Is Freeing Our Minds the Answer?

In a blog I wrote a month ago titled Interracial/Anti-Social Implications of Dating we covered quite a bit of territory in our discussion on the societal underpinnings of interracial dating. We not only engaged interracial dating, but various types of different dating scenarios. Though I didn’t go into same sex dating in that blog, I recently posted an In My Opinion in the Press Republican (April 28th) on the implications of one of our elected officials criticizing same sex marriage in what I saw as complicated ways because of the problematic language she used. In essence, her critiques/concerns about same sex marriage reflected the same language that people used to prevent her, as a woman, and other now so-called liberated people from achieving their equal rights.

One of the conversants in that blog discussion, the never shy, always eloquent Whaler, inspired some intriguing questions from certain statements he made. Though it was in the context of interracial dating, Whaler asserted that “Real freedom from oppression starts within.” Does It? Whaler likes to tease me about what seems to be my default position, which is challenging him about his privilege. The reason I go there so quickly with him, others, and myself, is because it is exactly dimensions of our privilege that prevent us from seeing what others who lack our privilege and yet are oppressed by our actions, see.

If we look at relationships again and the oppressive condemnation that our friends and family can leverage about our choices of partners we choose for intimacy, does the real freedom from oppression start from within? Or does real freedom from oppression start from efforts to educate those outside of us about the impact of their judgments/hypocrisy upon us? Yes, many people, many of us have the audacity to want to hold others to standards of actions that we ourselves don’t adhere to. What is that all about?
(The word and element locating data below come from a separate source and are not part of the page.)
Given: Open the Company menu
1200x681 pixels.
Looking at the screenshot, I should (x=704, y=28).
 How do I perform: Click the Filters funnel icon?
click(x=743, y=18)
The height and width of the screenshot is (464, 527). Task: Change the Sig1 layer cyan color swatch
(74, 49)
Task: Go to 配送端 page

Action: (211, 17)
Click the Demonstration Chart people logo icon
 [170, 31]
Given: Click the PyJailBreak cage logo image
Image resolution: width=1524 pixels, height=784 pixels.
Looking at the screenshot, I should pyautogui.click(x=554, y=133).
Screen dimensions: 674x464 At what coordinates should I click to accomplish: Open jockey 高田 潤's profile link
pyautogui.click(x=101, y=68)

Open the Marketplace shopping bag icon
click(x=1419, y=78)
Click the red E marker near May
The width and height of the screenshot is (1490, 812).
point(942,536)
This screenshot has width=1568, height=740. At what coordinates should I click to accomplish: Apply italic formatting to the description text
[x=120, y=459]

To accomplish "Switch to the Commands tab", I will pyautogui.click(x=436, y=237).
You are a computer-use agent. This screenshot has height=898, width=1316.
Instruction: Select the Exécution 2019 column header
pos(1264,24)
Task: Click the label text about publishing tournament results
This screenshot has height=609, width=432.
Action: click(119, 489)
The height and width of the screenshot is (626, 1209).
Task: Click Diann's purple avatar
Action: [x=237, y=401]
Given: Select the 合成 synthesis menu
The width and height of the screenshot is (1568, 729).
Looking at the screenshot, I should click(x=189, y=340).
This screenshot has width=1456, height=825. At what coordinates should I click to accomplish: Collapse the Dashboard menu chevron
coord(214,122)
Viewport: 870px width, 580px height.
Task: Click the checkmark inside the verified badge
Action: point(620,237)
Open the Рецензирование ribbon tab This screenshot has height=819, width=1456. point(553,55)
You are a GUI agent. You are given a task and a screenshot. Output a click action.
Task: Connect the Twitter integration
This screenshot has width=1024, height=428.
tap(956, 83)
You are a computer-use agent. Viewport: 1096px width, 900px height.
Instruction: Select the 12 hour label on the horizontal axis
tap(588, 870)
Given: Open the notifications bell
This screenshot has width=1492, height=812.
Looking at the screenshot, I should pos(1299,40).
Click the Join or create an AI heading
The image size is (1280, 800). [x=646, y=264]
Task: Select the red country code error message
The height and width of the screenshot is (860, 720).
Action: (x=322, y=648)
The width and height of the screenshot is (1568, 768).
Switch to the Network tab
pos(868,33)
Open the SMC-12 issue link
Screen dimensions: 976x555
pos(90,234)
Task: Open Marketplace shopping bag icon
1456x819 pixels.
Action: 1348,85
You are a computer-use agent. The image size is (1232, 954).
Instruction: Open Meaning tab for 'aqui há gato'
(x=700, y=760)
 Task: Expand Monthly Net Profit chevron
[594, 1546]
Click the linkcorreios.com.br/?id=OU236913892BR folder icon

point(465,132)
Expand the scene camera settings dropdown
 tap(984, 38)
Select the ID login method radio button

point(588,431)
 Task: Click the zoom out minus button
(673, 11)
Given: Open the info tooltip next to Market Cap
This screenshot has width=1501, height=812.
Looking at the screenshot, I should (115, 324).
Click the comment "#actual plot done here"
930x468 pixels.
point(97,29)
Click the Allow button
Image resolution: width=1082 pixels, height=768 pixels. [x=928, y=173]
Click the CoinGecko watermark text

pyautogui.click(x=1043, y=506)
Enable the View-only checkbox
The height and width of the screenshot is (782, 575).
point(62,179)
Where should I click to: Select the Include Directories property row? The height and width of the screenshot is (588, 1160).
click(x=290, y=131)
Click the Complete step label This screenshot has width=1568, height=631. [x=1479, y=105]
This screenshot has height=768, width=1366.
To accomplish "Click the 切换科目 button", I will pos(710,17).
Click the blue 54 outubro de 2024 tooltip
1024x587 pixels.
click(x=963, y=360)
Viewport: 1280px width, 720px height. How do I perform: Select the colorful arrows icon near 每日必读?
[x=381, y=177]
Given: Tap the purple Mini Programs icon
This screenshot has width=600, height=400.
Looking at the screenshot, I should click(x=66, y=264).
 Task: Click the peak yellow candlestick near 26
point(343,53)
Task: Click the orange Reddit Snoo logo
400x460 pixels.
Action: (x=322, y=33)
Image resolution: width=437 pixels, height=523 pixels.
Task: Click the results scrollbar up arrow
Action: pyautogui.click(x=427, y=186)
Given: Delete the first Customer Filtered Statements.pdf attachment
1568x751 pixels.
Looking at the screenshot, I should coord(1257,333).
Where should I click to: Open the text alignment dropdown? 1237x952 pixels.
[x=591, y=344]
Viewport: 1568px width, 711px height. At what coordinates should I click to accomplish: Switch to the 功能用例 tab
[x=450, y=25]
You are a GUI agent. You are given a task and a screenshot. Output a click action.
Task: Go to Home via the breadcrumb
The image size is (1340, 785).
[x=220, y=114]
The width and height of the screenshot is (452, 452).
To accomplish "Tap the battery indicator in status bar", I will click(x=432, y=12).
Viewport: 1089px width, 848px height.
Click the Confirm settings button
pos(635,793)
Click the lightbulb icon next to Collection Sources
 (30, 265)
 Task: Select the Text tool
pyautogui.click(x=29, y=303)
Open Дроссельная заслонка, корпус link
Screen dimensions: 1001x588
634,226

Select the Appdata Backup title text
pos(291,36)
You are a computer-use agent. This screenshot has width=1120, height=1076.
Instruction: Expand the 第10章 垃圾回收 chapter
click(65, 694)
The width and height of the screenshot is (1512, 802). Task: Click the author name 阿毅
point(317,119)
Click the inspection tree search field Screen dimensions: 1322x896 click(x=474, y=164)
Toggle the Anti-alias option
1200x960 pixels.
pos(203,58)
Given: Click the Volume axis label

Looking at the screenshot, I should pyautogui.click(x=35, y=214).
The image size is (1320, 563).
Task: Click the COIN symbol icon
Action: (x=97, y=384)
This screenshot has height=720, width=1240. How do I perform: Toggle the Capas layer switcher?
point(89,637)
Let’s be real about this. How many of us have been curious about pursuing a relationship with someone who is somewhat outside of the norm of the type of person our friends, family, or associates would expect to see? How many potential relationships have we not gone after because of “whispering, nudging, snickering, pointing, or gossiping?” What would your friends say, in this the year 2009, if you dated someone of a different race? What would your friends/family say if you dated someone of the same sex? How would your peer group respond if you dated someone 10-15 years younger or older than you? Would your friends be able to appreciate your judgment without questioning your taste in dating someone from the other side of the tracks? Would it be a curiosity to your friends if you fell deeply in love with someone who was wheel chair bound? Why does it even have to be deeply in love with someone wheel chair bound? As two human beings, what would your friends think if you just had a hot sexual relationship with someone wheel chair bound? If I were wheel chair bound I would hope that whatever hot sex I was having before becoming physically impaired wouldn’t have to necessarily stop, though it might have to change.

Is Whaler correct? Is the key to transcending the limitations on these different relationships freeing our minds? Or, does the key reside in creating an environment, perhaps a society where we can be comfortable enough to free our minds? Since there are communities that are all Black, all Latina/o, all White, all Asian, all Native American, etc. also predominantly gay communities, predominantly middle class communities, nudist communities, etc. is it necessary or worthwhile for bi-racial people to have their own community? Would it make people involved in winter-spring romances more comfortable if they lived in a community where this was the norm?

Can I really free my mind if others continue to impact it? What do you think (or am I in your head so deeply at this moment that you actually can’t think until you remove me)?